“No, perhaps we needn’t disturb them.” Chase was relieved to escape the necessity of giving an order to a servant.

They went downstairs together.

“Hold on to the banisters, Mr. Chase; these polished stairs are very tricky. Fine old oak; solid steps too; but I prefer a drugget myself. Good gracious, how that peacock startled me! Look at it, sitting on the ledge outside the window. It’s pecking at the panes with its beak. Shoo! you great gaudy thing.” The solicitor flapped his arms at it, like a skinny crow beating its wings.

They stopped to look at the peacock, which, walking the outside ledge with spread tail, seemed to form part, both in colour and pattern, of the great heraldic window on the landing of the staircase. The sunlight streamed through the colours, and the square of sunlight on the boards was chequered with patches of violet, red, and indigo.

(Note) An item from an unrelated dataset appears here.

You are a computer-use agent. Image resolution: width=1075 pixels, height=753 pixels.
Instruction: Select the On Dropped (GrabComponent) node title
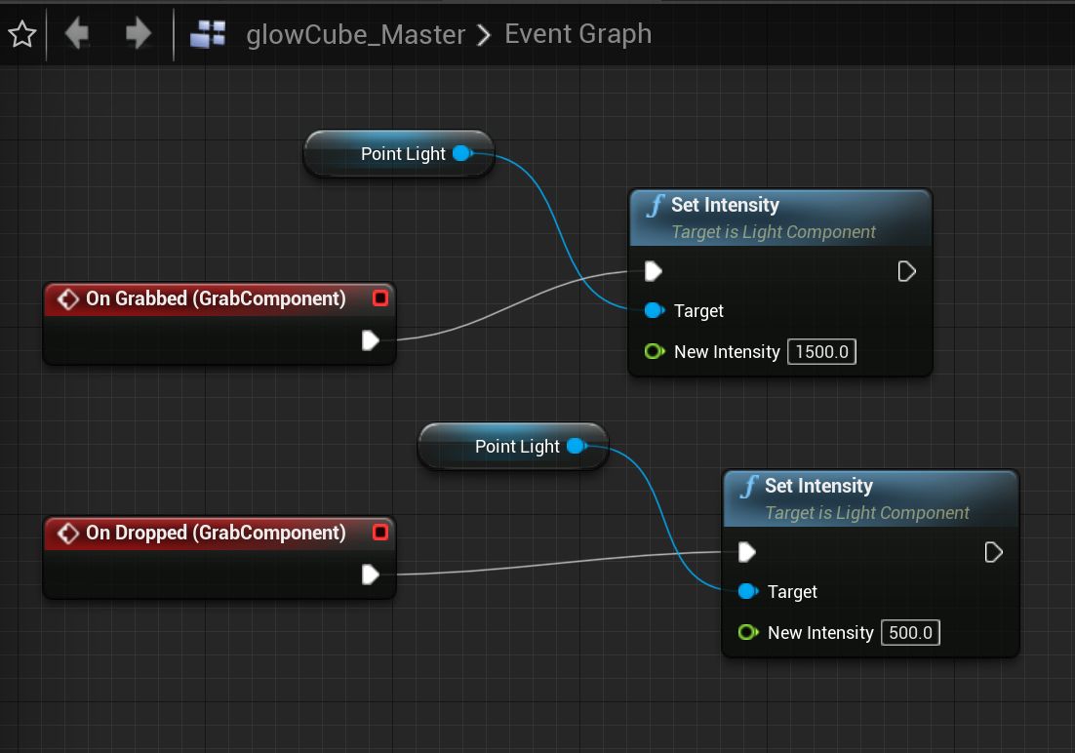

“Gaudy?” said Chase. “It’s barbaric. Like jewels. Astonishing.”

Mr. Nutley glanced at him with a faint contempt. Chase was a sandy, weakly-looking little man, with thin reddish hair, freckles, and washy blue eyes. He wore an old Norfolk jacket and trousers that did not match; Mr. Nutley, in his quick impatient mind, set him aside as reassuringly insignificant.

“Farebrother and Colonel Stanforth are in the library, I believe,” Nutley suggested.

“Don’t forget to introduce me to Colonel Stanforth,” said Chase, dismayed at having to meet yet another stranger. “He was an intimate friend of my aunt’s, wasn’t he? Is he the only trustee?”

“The other one died and was never replaced. As for Colonel Stanforth being an intimate friend of the old lady, he was indeed; about the only friend she ever had; she frightened everybody else away,” said Nutley, opening the library door.

“Ah, Mr. Chase!” Mr. Farebrother exclaimed in a relieved and propitiatory tone.